# France site information



## GRANDADPETE (Nov 25, 2008)

Hi. At the beginning of July 2010 we are going to take our motorhome to France for the first time. We want to head to the Atlantic coast stopping at Tours/Poitier for a week then onto the coast near La Rochelle. We are a middle aged couple looking for quiet sites with biking/walking and possibly kayaking. We thought sites within walking/biking of a nearby town or village would be a good idea.  We would like to avoid child friendly sites. Any information would be very helpful.


----------



## Zebedee (Oct 3, 2007)

Welcome to the club Pete.  

I am not being curt or unfriendly when I say, "_Do a search of the forum_".

There is so much on here already which will give you more ideas and information than you can shake a stick at, and if you start of in the France Touring forum that alone will keep you from under Grandma's feet for several days.

Dave


----------



## raynipper (Aug 4, 2008)

GRANDADPETE said:


> We want to head to the Atlantic coast stopping at Tours/Poitier for a week then onto the coast near La Rochelle. We are a middle aged couple looking for quiet sites with biking/walking and possibly kayaking. We thought sites within walking/biking of a nearby town or village would be a good idea.  We would like to avoid child friendly sites. Any information would be very helpful.


Take a look here Pete.

http://tinyurl.com/ybpnx6w

Ray.


----------



## chapter (May 1, 2005)

how long are you going? also check the french school holidays as the sites near the coast tend to be packed and the cost high
we have not come across many adult only sites with this in mind take a loook here
chapter


----------



## BlakeneyPlayer (Feb 22, 2009)

There is a really good site at St Cyr north of Poitiers and handy for Futurescope. It is situated on a lake so walking/cycling/kayaking all in one place. We stopped there on the way down to Spain principally to go to Futurescope but liked the site we stayed for 3 days and missed Futurescope.
It is in the ASCI book
Enjoy Rob


----------



## wobby (May 1, 2005)

I think you are picking the wrong months if you wan't a quiet site, as the French and just about everyone else will be on site, Holiday season for kids. We always avoid July & August for that reason and also because the site cost can triple! you can't use ACSI discount card either. You will almost certainly have to book your sites as they may well be full. Outside that period access to most site is easy and there is no need to book, we never do. 

Wobby


----------



## tomnjune (May 1, 2005)

hi,
why not look at staying on some of the french aires, we do and saves us a few bob. some of them are well located near to towns and beaches, i dare say the popular ones are going to be pretty busy in july, but on the plus side for you not to many children. enjoy your trip.

tomnjune  :lol:


----------



## rugbyken (Jan 16, 2006)

gotta agree with some of the other posters unless your tied into school holidays try and avoid late july august but if you have to go then i would recomend going over the isle de re just above la rochelle , you have to pay to go one way over the bridge but heavenly place with miles of comfortable cycling and lot's to see specially st martin-de-re,


----------



## barryd (May 9, 2008)

EXTRACTED INFORMATION:
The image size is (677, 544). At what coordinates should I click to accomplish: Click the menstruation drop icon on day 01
--
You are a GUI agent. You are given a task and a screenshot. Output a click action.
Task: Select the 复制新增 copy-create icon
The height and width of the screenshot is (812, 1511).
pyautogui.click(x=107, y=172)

WHAT IS EXPECTED: In the France site information thread, where is the lakeside site that BlakeneyPlayer recommends? The data has no connection to the France site information thread.

ANSWER BELOW: At St Cyr, north of Poitiers.